Thirty years of creative writing experience, plus the lasting memory of getting high praise from a Hollywood producer who wrote Beverly Hills 90210 episodes for a living has enabled a life of prolific creative writing adventures, which has been both a blessing and curse.

To make $$$ on creative writing you really need to be an established screenwriter, playwriter, or have the discipline of bestselling novelists James Patterson, or David Balducci; and I know this because I learned a great deal from both by taking their MasterClass course.

But anyway, we’re not writing 500 page novels in this business model.

Content creation in my line of business is less glamorous than television or novel writing, but can still be profitable with good Business Storytelling.

So wait. What is Business Storytelling?

Everyone is super busy, often multitasking, and we live in a world with stretched out attention spans, where people are reading less and less, watching more and more video, and will opt out when they can for some entertainment and escape. (Notice I reference entertainment)

With Business Storytelling, there is intentional, well thought out marketing at play here.

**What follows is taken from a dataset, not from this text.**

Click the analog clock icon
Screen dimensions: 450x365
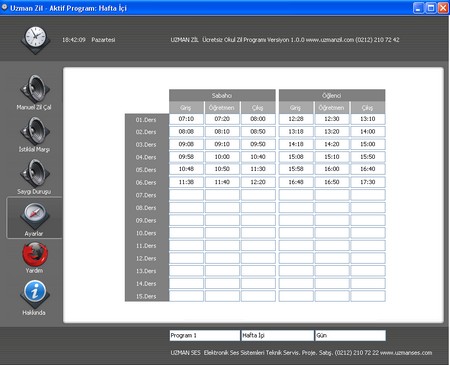pos(35,39)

Advertisers strategically do this all the time when crafting an idea or jingle to intentionally get stuck in the minds of mass consumers.

Business Storytelling isn’t complicated, and this isn’t Shakespeare,

At the most basic level, Business Storytelling is like doing prep for a presentation, and delivering the well thought out presentation with the the intent to win the business, except here, Madison Avenue advertising meets Broadway playwriting, with a subtle twist.

Business Storytelling requires intelligent research, and good thinking to put together an interesting, and entertaining story that will (if done right) help strengthen the business relationship, establish trust, alignment, and if really good, your audience begins to see themselves as part of the story, and identifies with actionable next steps. So this can be powerful stuff.

So how do you tell a great story without spending top $$$ on Madison Avenue advertising brainpower? This is where mechanics of playwriting, entertainment, and authenticity come in.

How do you measure ROI on Business Storytelling?

You win the business.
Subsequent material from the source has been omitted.